EXERCISE DESCRIPTION:
Every entry here needs to be repeated exactly.

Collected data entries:
•••

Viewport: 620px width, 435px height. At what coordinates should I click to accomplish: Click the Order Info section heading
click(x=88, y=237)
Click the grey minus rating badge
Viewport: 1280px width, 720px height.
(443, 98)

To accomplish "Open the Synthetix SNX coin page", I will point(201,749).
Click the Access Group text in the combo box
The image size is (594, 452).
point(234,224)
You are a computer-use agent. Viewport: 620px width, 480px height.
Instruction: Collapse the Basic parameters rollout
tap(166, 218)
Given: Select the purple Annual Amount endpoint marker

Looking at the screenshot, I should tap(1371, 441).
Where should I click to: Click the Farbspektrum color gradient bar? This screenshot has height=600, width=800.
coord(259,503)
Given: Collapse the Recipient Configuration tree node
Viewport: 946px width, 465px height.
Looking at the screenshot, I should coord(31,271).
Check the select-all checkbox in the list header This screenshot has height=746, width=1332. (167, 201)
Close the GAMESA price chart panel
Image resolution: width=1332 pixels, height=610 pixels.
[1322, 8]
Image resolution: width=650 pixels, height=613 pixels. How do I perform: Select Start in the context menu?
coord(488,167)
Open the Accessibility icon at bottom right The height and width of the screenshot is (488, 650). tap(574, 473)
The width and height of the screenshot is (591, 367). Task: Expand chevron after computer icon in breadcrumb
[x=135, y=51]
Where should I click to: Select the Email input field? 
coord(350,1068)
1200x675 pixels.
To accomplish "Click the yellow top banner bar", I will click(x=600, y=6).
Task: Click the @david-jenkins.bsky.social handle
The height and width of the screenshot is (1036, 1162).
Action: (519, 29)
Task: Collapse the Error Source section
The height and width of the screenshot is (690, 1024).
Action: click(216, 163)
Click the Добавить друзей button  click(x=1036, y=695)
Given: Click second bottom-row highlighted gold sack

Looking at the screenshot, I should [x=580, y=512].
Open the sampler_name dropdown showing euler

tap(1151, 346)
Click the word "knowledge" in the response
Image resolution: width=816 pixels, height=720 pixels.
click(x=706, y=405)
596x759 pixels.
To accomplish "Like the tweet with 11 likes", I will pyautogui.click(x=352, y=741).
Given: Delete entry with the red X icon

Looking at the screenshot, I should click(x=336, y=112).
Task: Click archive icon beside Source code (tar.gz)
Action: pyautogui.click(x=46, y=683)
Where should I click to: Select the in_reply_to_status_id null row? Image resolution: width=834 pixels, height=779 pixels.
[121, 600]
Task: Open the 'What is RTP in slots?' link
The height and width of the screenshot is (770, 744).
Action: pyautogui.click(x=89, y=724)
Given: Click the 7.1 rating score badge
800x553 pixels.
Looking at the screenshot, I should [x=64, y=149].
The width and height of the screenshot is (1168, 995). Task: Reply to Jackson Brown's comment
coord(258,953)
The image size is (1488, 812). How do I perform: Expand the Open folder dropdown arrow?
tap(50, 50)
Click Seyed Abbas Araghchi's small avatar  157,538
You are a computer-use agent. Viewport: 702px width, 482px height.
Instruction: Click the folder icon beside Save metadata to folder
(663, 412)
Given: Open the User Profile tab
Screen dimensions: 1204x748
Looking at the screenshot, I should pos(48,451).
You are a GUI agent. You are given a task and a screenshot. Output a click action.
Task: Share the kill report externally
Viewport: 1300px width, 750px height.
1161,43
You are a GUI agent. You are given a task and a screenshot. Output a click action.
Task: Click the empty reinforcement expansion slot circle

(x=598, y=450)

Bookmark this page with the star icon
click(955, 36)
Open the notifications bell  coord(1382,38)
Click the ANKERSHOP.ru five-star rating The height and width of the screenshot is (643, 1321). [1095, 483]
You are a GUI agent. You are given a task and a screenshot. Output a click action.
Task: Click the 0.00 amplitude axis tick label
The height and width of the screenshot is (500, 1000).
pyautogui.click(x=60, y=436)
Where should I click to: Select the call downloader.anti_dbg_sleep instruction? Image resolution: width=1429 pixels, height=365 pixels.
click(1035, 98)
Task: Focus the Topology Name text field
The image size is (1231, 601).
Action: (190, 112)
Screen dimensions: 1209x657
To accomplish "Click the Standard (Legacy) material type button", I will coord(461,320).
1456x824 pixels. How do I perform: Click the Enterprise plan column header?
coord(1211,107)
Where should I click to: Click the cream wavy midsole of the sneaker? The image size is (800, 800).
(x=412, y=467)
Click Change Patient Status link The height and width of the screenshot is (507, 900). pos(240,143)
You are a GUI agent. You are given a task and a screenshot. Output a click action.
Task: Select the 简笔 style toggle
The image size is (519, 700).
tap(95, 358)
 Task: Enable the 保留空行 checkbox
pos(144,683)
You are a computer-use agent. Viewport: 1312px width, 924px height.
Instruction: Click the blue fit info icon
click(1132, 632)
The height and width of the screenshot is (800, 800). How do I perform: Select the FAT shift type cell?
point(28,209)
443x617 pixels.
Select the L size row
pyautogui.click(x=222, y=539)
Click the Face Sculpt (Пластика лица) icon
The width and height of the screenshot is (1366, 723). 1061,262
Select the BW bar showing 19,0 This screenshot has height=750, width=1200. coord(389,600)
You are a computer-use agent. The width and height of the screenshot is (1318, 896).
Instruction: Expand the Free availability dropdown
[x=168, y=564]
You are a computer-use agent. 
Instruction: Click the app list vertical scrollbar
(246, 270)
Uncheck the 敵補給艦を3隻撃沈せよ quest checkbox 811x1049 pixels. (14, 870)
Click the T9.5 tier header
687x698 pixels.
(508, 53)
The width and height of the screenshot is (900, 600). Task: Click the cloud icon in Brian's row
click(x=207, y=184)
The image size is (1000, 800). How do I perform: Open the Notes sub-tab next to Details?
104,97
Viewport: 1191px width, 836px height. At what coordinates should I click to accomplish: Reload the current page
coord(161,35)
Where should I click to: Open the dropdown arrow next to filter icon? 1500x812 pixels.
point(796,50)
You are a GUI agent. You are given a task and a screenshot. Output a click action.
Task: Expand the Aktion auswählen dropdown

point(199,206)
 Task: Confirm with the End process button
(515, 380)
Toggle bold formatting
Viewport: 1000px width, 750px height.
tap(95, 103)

•••

FINISHED TASK:
Viewport: 620px width, 435px height. At what coordinates should I click to accomplish: Click the Order Info section heading
click(x=88, y=237)
Click the grey minus rating badge
Viewport: 1280px width, 720px height.
(443, 98)

To accomplish "Open the Synthetix SNX coin page", I will point(201,749).
Click the Access Group text in the combo box
The image size is (594, 452).
point(234,224)
You are a computer-use agent. Viewport: 620px width, 480px height.
Instruction: Collapse the Basic parameters rollout
tap(166, 218)
Given: Select the purple Annual Amount endpoint marker

Looking at the screenshot, I should tap(1371, 441).
Where should I click to: Click the Farbspektrum color gradient bar? This screenshot has height=600, width=800.
coord(259,503)
Given: Collapse the Recipient Configuration tree node
Viewport: 946px width, 465px height.
Looking at the screenshot, I should coord(31,271).
Check the select-all checkbox in the list header This screenshot has height=746, width=1332. (167, 201)
Close the GAMESA price chart panel
Image resolution: width=1332 pixels, height=610 pixels.
[1322, 8]
Image resolution: width=650 pixels, height=613 pixels. How do I perform: Select Start in the context menu?
coord(488,167)
Open the Accessibility icon at bottom right The height and width of the screenshot is (488, 650). tap(574, 473)
The width and height of the screenshot is (591, 367). Task: Expand chevron after computer icon in breadcrumb
[x=135, y=51]
Where should I click to: Select the Email input field? 
coord(350,1068)
1200x675 pixels.
To accomplish "Click the yellow top banner bar", I will click(x=600, y=6).
Task: Click the @david-jenkins.bsky.social handle
The height and width of the screenshot is (1036, 1162).
Action: (519, 29)
Task: Collapse the Error Source section
The height and width of the screenshot is (690, 1024).
Action: click(216, 163)
Click the Добавить друзей button  click(x=1036, y=695)
Given: Click second bottom-row highlighted gold sack

Looking at the screenshot, I should [x=580, y=512].
Open the sampler_name dropdown showing euler

tap(1151, 346)
Click the word "knowledge" in the response
Image resolution: width=816 pixels, height=720 pixels.
click(x=706, y=405)
596x759 pixels.
To accomplish "Like the tweet with 11 likes", I will pyautogui.click(x=352, y=741).
Given: Delete entry with the red X icon

Looking at the screenshot, I should click(x=336, y=112).
Task: Click archive icon beside Source code (tar.gz)
Action: pyautogui.click(x=46, y=683)
Where should I click to: Select the in_reply_to_status_id null row? Image resolution: width=834 pixels, height=779 pixels.
[121, 600]
Task: Open the 'What is RTP in slots?' link
The height and width of the screenshot is (770, 744).
Action: pyautogui.click(x=89, y=724)
Given: Click the 7.1 rating score badge
800x553 pixels.
Looking at the screenshot, I should [x=64, y=149].
The width and height of the screenshot is (1168, 995). Task: Reply to Jackson Brown's comment
coord(258,953)
The image size is (1488, 812). How do I perform: Expand the Open folder dropdown arrow?
tap(50, 50)
Click Seyed Abbas Araghchi's small avatar  157,538
You are a computer-use agent. Viewport: 702px width, 482px height.
Instruction: Click the folder icon beside Save metadata to folder
(663, 412)
Given: Open the User Profile tab
Screen dimensions: 1204x748
Looking at the screenshot, I should pos(48,451).
You are a GUI agent. You are given a task and a screenshot. Output a click action.
Task: Share the kill report externally
Viewport: 1300px width, 750px height.
1161,43
You are a GUI agent. You are given a task and a screenshot. Output a click action.
Task: Click the empty reinforcement expansion slot circle

(x=598, y=450)

Bookmark this page with the star icon
click(955, 36)
Open the notifications bell  coord(1382,38)
Click the ANKERSHOP.ru five-star rating The height and width of the screenshot is (643, 1321). [1095, 483]
You are a GUI agent. You are given a task and a screenshot. Output a click action.
Task: Click the 0.00 amplitude axis tick label
The height and width of the screenshot is (500, 1000).
pyautogui.click(x=60, y=436)
Where should I click to: Select the call downloader.anti_dbg_sleep instruction? Image resolution: width=1429 pixels, height=365 pixels.
click(1035, 98)
Task: Focus the Topology Name text field
The image size is (1231, 601).
Action: (190, 112)
Screen dimensions: 1209x657
To accomplish "Click the Standard (Legacy) material type button", I will coord(461,320).
1456x824 pixels. How do I perform: Click the Enterprise plan column header?
coord(1211,107)
Where should I click to: Click the cream wavy midsole of the sneaker? The image size is (800, 800).
(x=412, y=467)
Click Change Patient Status link The height and width of the screenshot is (507, 900). pos(240,143)
You are a GUI agent. You are given a task and a screenshot. Output a click action.
Task: Select the 简笔 style toggle
The image size is (519, 700).
tap(95, 358)
 Task: Enable the 保留空行 checkbox
pos(144,683)
You are a computer-use agent. Viewport: 1312px width, 924px height.
Instruction: Click the blue fit info icon
click(1132, 632)
The height and width of the screenshot is (800, 800). How do I perform: Select the FAT shift type cell?
point(28,209)
443x617 pixels.
Select the L size row
pyautogui.click(x=222, y=539)
Click the Face Sculpt (Пластика лица) icon
The width and height of the screenshot is (1366, 723). 1061,262
Select the BW bar showing 19,0 This screenshot has height=750, width=1200. coord(389,600)
You are a computer-use agent. The width and height of the screenshot is (1318, 896).
Instruction: Expand the Free availability dropdown
[x=168, y=564]
You are a computer-use agent. 
Instruction: Click the app list vertical scrollbar
(246, 270)
Uncheck the 敵補給艦を3隻撃沈せよ quest checkbox 811x1049 pixels. (14, 870)
Click the T9.5 tier header
687x698 pixels.
(508, 53)
The width and height of the screenshot is (900, 600). Task: Click the cloud icon in Brian's row
click(x=207, y=184)
The image size is (1000, 800). How do I perform: Open the Notes sub-tab next to Details?
104,97
Viewport: 1191px width, 836px height. At what coordinates should I click to accomplish: Reload the current page
coord(161,35)
Where should I click to: Open the dropdown arrow next to filter icon? 1500x812 pixels.
point(796,50)
You are a GUI agent. You are given a task and a screenshot. Output a click action.
Task: Expand the Aktion auswählen dropdown

point(199,206)
 Task: Confirm with the End process button
(515, 380)
Toggle bold formatting
Viewport: 1000px width, 750px height.
tap(95, 103)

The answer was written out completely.